● **What you are asked to do**
Copy out the records below, substituting "pair of numbers" for every occurrence of "coordinate pair" and leaving everything else unchanged.

● **Data rows**
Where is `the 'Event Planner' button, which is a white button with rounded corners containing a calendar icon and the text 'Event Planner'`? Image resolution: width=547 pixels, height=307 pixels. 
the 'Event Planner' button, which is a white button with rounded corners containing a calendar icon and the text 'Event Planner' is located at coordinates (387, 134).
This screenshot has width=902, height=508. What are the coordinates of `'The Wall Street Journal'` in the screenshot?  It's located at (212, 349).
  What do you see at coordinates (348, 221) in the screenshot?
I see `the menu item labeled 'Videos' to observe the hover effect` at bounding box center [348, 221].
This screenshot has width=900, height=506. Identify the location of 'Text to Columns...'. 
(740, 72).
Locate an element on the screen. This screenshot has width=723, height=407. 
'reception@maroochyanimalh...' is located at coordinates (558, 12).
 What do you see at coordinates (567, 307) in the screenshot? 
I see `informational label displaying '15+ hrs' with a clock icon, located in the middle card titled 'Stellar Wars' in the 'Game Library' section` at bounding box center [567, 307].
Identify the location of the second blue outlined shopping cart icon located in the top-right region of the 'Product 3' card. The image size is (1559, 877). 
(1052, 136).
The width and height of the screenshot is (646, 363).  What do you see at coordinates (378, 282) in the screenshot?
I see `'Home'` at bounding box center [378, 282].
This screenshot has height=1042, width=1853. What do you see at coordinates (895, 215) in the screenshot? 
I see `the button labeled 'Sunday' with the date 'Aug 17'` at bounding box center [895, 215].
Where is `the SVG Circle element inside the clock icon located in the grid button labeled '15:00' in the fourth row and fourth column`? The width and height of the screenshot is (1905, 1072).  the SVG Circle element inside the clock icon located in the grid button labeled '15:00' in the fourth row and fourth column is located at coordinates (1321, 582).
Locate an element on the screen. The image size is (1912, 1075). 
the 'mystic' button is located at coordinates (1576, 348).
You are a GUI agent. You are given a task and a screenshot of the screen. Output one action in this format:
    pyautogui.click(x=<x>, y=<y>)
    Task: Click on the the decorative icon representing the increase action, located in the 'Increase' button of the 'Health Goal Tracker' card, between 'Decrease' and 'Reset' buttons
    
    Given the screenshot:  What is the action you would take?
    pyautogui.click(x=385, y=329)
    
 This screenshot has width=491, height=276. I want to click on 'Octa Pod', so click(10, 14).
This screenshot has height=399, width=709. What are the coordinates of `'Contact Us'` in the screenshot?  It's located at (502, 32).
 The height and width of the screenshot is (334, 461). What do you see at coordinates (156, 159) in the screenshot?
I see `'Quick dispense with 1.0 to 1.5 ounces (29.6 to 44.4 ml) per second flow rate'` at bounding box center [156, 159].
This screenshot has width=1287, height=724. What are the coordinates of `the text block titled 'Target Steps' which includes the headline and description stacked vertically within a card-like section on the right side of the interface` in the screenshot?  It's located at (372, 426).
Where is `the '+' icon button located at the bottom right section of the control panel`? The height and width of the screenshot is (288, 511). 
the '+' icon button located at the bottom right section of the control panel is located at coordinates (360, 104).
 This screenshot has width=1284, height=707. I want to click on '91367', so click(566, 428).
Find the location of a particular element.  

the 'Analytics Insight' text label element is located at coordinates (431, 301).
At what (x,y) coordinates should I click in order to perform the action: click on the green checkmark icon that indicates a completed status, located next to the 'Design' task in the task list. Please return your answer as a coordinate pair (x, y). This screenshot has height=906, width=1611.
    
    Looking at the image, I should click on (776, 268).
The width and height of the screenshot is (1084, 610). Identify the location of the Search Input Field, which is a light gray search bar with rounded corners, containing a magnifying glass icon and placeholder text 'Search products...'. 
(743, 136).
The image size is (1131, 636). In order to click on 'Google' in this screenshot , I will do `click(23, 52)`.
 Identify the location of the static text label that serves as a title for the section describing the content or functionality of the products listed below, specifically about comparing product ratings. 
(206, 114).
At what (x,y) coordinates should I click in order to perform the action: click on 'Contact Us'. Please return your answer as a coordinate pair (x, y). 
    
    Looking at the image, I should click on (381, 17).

● **Answer to this problem**
Where is `the 'Event Planner' button, which is a white button with rounded corners containing a calendar icon and the text 'Event Planner'`? Image resolution: width=547 pixels, height=307 pixels. 
the 'Event Planner' button, which is a white button with rounded corners containing a calendar icon and the text 'Event Planner' is located at coordinates (387, 134).
This screenshot has width=902, height=508. What are the coordinates of `'The Wall Street Journal'` in the screenshot?  It's located at (212, 349).
  What do you see at coordinates (348, 221) in the screenshot?
I see `the menu item labeled 'Videos' to observe the hover effect` at bounding box center [348, 221].
This screenshot has width=900, height=506. Identify the location of 'Text to Columns...'. 
(740, 72).
Locate an element on the screen. This screenshot has width=723, height=407. 
'reception@maroochyanimalh...' is located at coordinates (558, 12).
 What do you see at coordinates (567, 307) in the screenshot? 
I see `informational label displaying '15+ hrs' with a clock icon, located in the middle card titled 'Stellar Wars' in the 'Game Library' section` at bounding box center [567, 307].
Identify the location of the second blue outlined shopping cart icon located in the top-right region of the 'Product 3' card. The image size is (1559, 877). 
(1052, 136).
The width and height of the screenshot is (646, 363).  What do you see at coordinates (378, 282) in the screenshot?
I see `'Home'` at bounding box center [378, 282].
This screenshot has height=1042, width=1853. What do you see at coordinates (895, 215) in the screenshot? 
I see `the button labeled 'Sunday' with the date 'Aug 17'` at bounding box center [895, 215].
Where is `the SVG Circle element inside the clock icon located in the grid button labeled '15:00' in the fourth row and fourth column`? The width and height of the screenshot is (1905, 1072).  the SVG Circle element inside the clock icon located in the grid button labeled '15:00' in the fourth row and fourth column is located at coordinates (1321, 582).
Locate an element on the screen. The image size is (1912, 1075). 
the 'mystic' button is located at coordinates (1576, 348).
You are a GUI agent. You are given a task and a screenshot of the screen. Output one action in this format:
    pyautogui.click(x=<x>, y=<y>)
    Task: Click on the the decorative icon representing the increase action, located in the 'Increase' button of the 'Health Goal Tracker' card, between 'Decrease' and 'Reset' buttons
    
    Given the screenshot:  What is the action you would take?
    pyautogui.click(x=385, y=329)
    
 This screenshot has width=491, height=276. I want to click on 'Octa Pod', so click(10, 14).
This screenshot has height=399, width=709. What are the coordinates of `'Contact Us'` in the screenshot?  It's located at (502, 32).
 The height and width of the screenshot is (334, 461). What do you see at coordinates (156, 159) in the screenshot?
I see `'Quick dispense with 1.0 to 1.5 ounces (29.6 to 44.4 ml) per second flow rate'` at bounding box center [156, 159].
This screenshot has width=1287, height=724. What are the coordinates of `the text block titled 'Target Steps' which includes the headline and description stacked vertically within a card-like section on the right side of the interface` in the screenshot?  It's located at (372, 426).
Where is `the '+' icon button located at the bottom right section of the control panel`? The height and width of the screenshot is (288, 511). 
the '+' icon button located at the bottom right section of the control panel is located at coordinates (360, 104).
 This screenshot has width=1284, height=707. I want to click on '91367', so click(566, 428).
Find the location of a particular element.  

the 'Analytics Insight' text label element is located at coordinates (431, 301).
At what (x,y) coordinates should I click in order to perform the action: click on the green checkmark icon that indicates a completed status, located next to the 'Design' task in the task list. Please return your answer as a pair of numbers (x, y). This screenshot has height=906, width=1611.
    
    Looking at the image, I should click on (776, 268).
The width and height of the screenshot is (1084, 610). Identify the location of the Search Input Field, which is a light gray search bar with rounded corners, containing a magnifying glass icon and placeholder text 'Search products...'. 
(743, 136).
The image size is (1131, 636). In order to click on 'Google' in this screenshot , I will do `click(23, 52)`.
 Identify the location of the static text label that serves as a title for the section describing the content or functionality of the products listed below, specifically about comparing product ratings. 
(206, 114).
At what (x,y) coordinates should I click in order to perform the action: click on 'Contact Us'. Please return your answer as a pair of numbers (x, y). 
    
    Looking at the image, I should click on (381, 17).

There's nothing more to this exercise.